Your assignment — Copy out each line of the data below in which the string "will" appears.

(Saved data entries)
------------------------

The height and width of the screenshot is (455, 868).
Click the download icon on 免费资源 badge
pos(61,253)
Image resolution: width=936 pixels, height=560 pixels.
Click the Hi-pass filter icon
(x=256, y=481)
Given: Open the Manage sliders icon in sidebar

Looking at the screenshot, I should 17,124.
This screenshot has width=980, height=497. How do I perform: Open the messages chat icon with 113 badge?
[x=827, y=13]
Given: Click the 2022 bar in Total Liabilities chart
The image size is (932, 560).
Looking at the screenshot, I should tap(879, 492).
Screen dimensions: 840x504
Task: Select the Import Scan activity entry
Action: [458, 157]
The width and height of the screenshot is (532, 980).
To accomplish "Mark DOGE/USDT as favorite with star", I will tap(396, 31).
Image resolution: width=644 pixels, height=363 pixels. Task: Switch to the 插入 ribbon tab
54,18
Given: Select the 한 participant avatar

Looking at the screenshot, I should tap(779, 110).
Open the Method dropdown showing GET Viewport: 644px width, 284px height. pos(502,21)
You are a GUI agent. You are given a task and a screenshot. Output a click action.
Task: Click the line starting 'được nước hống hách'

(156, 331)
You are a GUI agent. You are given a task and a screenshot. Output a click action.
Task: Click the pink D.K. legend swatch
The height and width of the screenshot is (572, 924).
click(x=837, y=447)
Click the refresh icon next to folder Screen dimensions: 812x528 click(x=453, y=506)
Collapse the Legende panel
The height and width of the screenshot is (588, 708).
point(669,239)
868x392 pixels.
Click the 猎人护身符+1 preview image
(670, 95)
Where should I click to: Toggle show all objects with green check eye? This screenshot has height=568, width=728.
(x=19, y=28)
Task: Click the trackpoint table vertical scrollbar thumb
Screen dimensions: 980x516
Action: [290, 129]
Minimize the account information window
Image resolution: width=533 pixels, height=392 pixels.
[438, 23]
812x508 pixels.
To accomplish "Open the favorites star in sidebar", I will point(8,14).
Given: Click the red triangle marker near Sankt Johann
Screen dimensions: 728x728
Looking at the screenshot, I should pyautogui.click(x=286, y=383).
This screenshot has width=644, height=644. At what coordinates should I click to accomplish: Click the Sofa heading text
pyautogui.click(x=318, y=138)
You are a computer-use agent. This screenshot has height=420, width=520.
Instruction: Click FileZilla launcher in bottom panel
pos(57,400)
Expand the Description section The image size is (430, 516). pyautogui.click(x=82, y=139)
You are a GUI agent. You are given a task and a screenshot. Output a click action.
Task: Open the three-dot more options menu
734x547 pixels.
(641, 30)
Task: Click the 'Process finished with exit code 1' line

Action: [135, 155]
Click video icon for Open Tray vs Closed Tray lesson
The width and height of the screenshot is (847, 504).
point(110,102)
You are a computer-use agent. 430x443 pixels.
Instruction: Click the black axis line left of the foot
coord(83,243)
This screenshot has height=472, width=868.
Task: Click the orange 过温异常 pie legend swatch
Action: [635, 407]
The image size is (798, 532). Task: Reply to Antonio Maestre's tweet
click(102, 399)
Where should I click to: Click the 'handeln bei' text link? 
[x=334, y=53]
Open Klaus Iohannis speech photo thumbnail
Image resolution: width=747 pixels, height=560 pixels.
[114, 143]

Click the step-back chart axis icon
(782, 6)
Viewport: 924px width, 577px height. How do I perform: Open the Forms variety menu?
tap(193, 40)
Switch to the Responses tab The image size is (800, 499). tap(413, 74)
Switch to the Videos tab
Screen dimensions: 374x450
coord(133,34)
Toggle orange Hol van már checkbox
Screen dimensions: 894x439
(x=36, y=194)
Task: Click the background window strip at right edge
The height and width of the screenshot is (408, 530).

------------------------

Answer box —
To accomplish "Mark DOGE/USDT as favorite with star", I will tap(396, 31).
To accomplish "Open the favorites star in sidebar", I will point(8,14).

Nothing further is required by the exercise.